■ Brief: Output the following lines word for word, without changing anything.
[Start of Records supplied]
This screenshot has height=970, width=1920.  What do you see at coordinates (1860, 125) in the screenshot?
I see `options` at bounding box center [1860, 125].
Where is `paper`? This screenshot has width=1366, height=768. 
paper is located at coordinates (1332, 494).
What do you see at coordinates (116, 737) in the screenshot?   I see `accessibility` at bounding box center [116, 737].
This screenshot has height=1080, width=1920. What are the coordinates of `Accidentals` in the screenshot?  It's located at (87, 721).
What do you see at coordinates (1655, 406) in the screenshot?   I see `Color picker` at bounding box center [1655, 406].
[End of Records supplied]
■ In response:
This screenshot has height=970, width=1920.  What do you see at coordinates (1860, 125) in the screenshot?
I see `options` at bounding box center [1860, 125].
Where is `paper`? This screenshot has width=1366, height=768. 
paper is located at coordinates (1332, 494).
What do you see at coordinates (116, 737) in the screenshot?   I see `accessibility` at bounding box center [116, 737].
This screenshot has height=1080, width=1920. What are the coordinates of `Accidentals` in the screenshot?  It's located at (87, 721).
What do you see at coordinates (1655, 406) in the screenshot?   I see `Color picker` at bounding box center [1655, 406].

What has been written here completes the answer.